WHAT TO WORK ON » Go through the data below. List every line that holds the word "News".

Stored data »
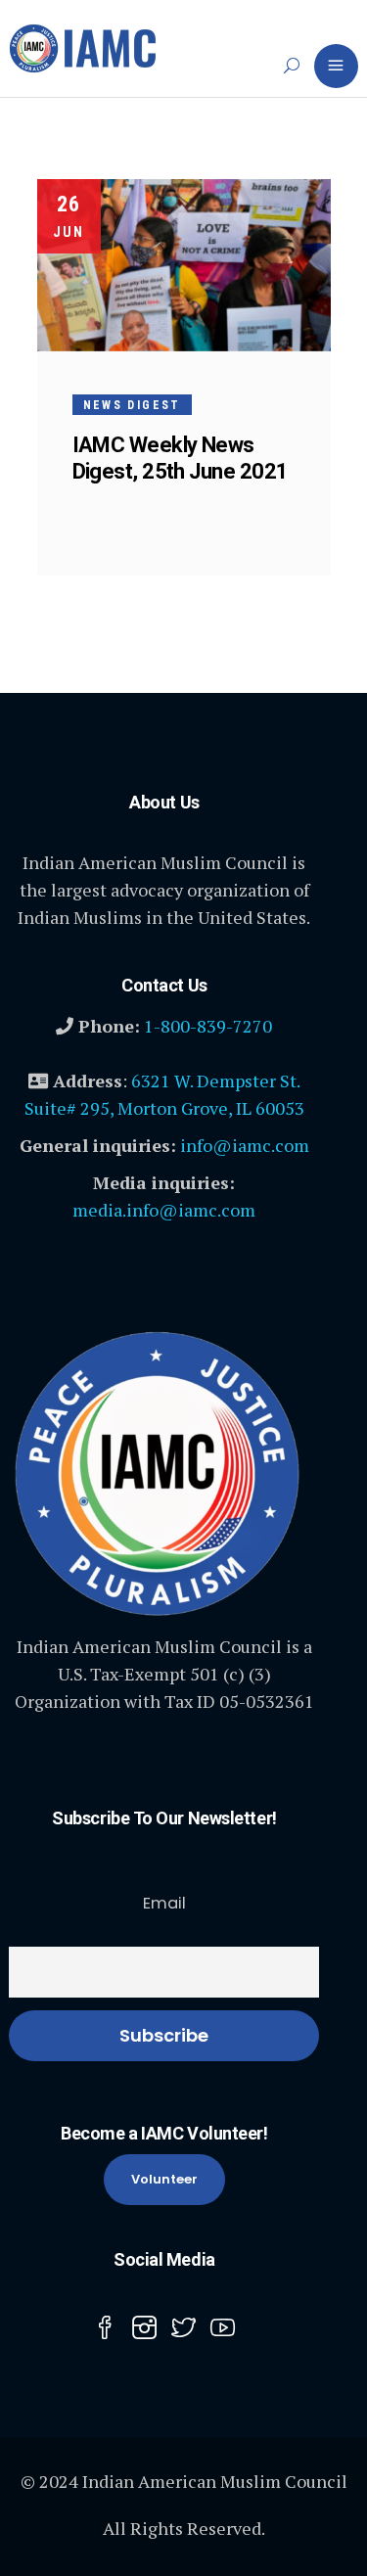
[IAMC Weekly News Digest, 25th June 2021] (184, 265)
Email (164, 1903)
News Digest (132, 405)
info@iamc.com (244, 1145)
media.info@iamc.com (163, 1209)
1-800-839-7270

REPLY »
[IAMC Weekly News Digest, 25th June 2021] (184, 265)
News Digest (132, 405)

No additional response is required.